Its roof is supported by total 36 pillars of three kinds; 4 Saka Guru (main pillars), 12 Saka Penanggap (sub-main pillars) and 20 Saka Penitih (outer and supporter pillars). All the pillars are decorated with fretworks like 'Wajikan', 'Saton', 'Tlacapan', 'Mirong' and 'Praba' - each placed on 'umpak' (stone base) engraved with Arabic calligraphy.
Placed at most of the swimming pool & Royal Garden area, all of the bronze sculptures were made in 1:1 size of the models in 1964's by the famous sculpture maker 'Keluarga Artja Studio' who created the 'Patung Selamat Datang' and some other statue masterpieces in Indonesia - commissioned directly by the first president Republic of Indonesia, President Ir. Soekarno.
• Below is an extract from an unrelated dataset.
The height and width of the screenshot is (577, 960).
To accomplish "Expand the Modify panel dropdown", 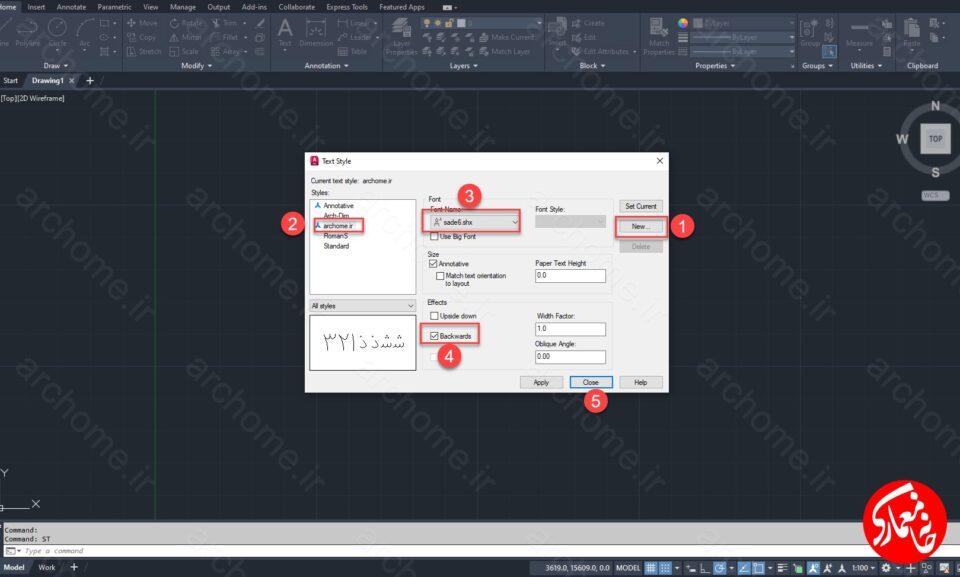I will [x=197, y=66].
At the most north part of Kedhaton Ambarrukmo complex, there is a small two-story building named "Bale Kambang".
Bale Kambang is an octagon-shaped 'tajug' standing firm in the middle of a pond – Taman Sari water castle inspired. Formerly, the upper floor was used for meditation by the King and the pool functioned for leisure for his wives, princesses and other family members.
The roof is an octagon-shaped cone with a crown on top. The building was a merge between Dutch colonial style and Javanese authentic architecture philosophy. It was a gesture of respect to the Dutch government whilst still holding the Royal Javanese dignity.
The water of the pond used to be from the nearby Tambak Bayan River and it was filtered first, by natural way, before filling the pond.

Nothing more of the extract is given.